TASK PROMPT: Give back exactly the lines from the one containing "Click the password strength progress bar" through the end of the records, including both, and no others.

========================

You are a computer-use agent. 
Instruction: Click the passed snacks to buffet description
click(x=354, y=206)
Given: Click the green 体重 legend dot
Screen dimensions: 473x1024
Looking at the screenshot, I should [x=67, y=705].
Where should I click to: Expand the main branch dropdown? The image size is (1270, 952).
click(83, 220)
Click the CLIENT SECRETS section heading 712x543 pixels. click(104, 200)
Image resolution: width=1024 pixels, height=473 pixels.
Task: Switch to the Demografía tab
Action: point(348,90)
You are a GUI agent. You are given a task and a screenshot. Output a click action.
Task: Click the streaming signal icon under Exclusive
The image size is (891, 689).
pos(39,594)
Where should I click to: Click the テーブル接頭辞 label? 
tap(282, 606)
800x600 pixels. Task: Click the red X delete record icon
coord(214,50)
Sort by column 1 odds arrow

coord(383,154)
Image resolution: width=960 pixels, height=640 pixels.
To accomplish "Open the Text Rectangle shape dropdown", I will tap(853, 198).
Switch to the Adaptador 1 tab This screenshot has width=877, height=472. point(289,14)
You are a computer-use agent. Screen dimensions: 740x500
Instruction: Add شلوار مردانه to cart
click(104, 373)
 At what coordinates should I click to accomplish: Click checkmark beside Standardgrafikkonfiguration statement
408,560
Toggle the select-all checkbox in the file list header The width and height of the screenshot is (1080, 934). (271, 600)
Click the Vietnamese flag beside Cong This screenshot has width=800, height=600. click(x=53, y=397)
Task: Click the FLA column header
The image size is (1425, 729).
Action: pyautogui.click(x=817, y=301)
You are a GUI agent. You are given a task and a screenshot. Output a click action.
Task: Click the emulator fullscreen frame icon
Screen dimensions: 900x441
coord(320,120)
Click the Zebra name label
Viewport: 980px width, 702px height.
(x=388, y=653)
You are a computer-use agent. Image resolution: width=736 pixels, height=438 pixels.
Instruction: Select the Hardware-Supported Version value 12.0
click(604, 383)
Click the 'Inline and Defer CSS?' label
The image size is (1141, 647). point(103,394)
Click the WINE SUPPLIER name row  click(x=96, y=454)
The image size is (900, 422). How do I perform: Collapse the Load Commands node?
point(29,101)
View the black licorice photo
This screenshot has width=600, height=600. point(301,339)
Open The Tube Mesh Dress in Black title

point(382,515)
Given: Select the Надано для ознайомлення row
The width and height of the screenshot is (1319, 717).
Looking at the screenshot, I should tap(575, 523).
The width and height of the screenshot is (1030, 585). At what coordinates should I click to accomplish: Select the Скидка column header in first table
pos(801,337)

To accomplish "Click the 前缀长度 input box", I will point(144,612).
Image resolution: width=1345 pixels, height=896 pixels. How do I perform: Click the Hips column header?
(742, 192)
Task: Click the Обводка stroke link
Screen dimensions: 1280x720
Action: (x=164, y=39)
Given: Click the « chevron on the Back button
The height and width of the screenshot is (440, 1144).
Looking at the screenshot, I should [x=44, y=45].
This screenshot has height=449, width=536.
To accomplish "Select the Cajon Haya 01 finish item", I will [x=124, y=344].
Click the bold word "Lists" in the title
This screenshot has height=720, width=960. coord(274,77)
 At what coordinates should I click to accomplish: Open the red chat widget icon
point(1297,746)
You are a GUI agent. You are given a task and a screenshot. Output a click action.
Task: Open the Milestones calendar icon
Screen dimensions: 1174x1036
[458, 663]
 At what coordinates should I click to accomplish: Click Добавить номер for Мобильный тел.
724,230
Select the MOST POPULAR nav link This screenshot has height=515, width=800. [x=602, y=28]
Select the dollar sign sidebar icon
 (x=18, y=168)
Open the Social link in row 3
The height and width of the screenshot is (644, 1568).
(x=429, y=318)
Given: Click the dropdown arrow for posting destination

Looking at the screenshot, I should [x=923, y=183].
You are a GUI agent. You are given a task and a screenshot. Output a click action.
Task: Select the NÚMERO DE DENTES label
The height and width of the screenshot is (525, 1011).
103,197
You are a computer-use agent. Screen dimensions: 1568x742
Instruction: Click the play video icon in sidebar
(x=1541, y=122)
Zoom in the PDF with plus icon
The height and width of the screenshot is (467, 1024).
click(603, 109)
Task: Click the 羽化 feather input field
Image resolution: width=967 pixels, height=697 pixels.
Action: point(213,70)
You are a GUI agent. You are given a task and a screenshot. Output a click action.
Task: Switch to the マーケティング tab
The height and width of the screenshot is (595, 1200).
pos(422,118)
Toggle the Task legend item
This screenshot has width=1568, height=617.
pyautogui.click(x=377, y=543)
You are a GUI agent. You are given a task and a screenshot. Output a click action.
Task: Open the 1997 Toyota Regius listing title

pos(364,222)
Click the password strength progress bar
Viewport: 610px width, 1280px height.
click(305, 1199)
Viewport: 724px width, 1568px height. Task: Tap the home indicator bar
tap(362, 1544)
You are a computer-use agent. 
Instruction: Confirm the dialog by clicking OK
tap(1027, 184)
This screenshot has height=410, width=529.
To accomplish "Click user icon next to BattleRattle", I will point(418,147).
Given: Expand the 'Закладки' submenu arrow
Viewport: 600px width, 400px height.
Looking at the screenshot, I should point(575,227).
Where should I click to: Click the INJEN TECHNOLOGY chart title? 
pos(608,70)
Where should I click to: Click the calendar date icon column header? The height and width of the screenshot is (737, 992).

========================

RESPONSE:
Click the password strength progress bar
Viewport: 610px width, 1280px height.
click(305, 1199)
Viewport: 724px width, 1568px height. Task: Tap the home indicator bar
tap(362, 1544)
You are a computer-use agent. 
Instruction: Confirm the dialog by clicking OK
tap(1027, 184)
This screenshot has height=410, width=529.
To accomplish "Click user icon next to BattleRattle", I will point(418,147).
Given: Expand the 'Закладки' submenu arrow
Viewport: 600px width, 400px height.
Looking at the screenshot, I should point(575,227).
Where should I click to: Click the INJEN TECHNOLOGY chart title? 
pos(608,70)
Where should I click to: Click the calendar date icon column header? The height and width of the screenshot is (737, 992).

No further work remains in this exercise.